- _WHAT YOU HAVE TO DO_
For each line in the data below, write an exact copy.

- _RECORDS SUPPLIED_
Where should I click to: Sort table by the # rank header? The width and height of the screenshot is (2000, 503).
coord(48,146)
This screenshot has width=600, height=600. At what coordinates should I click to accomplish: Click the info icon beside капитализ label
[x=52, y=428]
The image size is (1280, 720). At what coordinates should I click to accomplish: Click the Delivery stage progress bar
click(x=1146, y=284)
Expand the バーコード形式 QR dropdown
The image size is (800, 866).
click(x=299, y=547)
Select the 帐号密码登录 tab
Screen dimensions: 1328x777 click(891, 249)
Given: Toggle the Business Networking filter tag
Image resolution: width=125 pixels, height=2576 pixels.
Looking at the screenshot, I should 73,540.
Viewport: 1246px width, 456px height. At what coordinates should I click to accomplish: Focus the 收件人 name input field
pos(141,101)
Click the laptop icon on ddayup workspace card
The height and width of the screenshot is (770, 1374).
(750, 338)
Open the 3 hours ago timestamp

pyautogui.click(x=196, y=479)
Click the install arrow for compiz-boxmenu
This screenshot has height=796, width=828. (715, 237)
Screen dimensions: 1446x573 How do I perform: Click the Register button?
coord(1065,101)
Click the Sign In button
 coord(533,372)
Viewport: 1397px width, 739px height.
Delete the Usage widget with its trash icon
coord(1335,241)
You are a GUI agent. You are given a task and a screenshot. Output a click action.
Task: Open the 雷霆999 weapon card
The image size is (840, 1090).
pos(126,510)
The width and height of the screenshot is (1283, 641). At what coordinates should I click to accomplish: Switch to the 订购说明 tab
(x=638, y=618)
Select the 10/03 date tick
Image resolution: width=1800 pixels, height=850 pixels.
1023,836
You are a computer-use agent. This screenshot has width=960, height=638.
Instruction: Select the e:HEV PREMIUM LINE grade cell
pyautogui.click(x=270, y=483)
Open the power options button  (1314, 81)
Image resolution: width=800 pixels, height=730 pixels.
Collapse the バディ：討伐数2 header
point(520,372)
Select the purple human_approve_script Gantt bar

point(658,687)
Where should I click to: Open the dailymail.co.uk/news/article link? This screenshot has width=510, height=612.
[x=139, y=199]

- _OUTPUT_
Where should I click to: Sort table by the # rank header? The width and height of the screenshot is (2000, 503).
coord(48,146)
This screenshot has width=600, height=600. At what coordinates should I click to accomplish: Click the info icon beside капитализ label
[x=52, y=428]
The image size is (1280, 720). At what coordinates should I click to accomplish: Click the Delivery stage progress bar
click(x=1146, y=284)
Expand the バーコード形式 QR dropdown
The image size is (800, 866).
click(x=299, y=547)
Select the 帐号密码登录 tab
Screen dimensions: 1328x777 click(891, 249)
Given: Toggle the Business Networking filter tag
Image resolution: width=125 pixels, height=2576 pixels.
Looking at the screenshot, I should 73,540.
Viewport: 1246px width, 456px height. At what coordinates should I click to accomplish: Focus the 收件人 name input field
pos(141,101)
Click the laptop icon on ddayup workspace card
The height and width of the screenshot is (770, 1374).
(750, 338)
Open the 3 hours ago timestamp

pyautogui.click(x=196, y=479)
Click the install arrow for compiz-boxmenu
This screenshot has height=796, width=828. (715, 237)
Screen dimensions: 1446x573 How do I perform: Click the Register button?
coord(1065,101)
Click the Sign In button
 coord(533,372)
Viewport: 1397px width, 739px height.
Delete the Usage widget with its trash icon
coord(1335,241)
You are a GUI agent. You are given a task and a screenshot. Output a click action.
Task: Open the 雷霆999 weapon card
The image size is (840, 1090).
pos(126,510)
The width and height of the screenshot is (1283, 641). At what coordinates should I click to accomplish: Switch to the 订购说明 tab
(x=638, y=618)
Select the 10/03 date tick
Image resolution: width=1800 pixels, height=850 pixels.
1023,836
You are a computer-use agent. This screenshot has width=960, height=638.
Instruction: Select the e:HEV PREMIUM LINE grade cell
pyautogui.click(x=270, y=483)
Open the power options button  (1314, 81)
Image resolution: width=800 pixels, height=730 pixels.
Collapse the バディ：討伐数2 header
point(520,372)
Select the purple human_approve_script Gantt bar

point(658,687)
Where should I click to: Open the dailymail.co.uk/news/article link? This screenshot has width=510, height=612.
[x=139, y=199]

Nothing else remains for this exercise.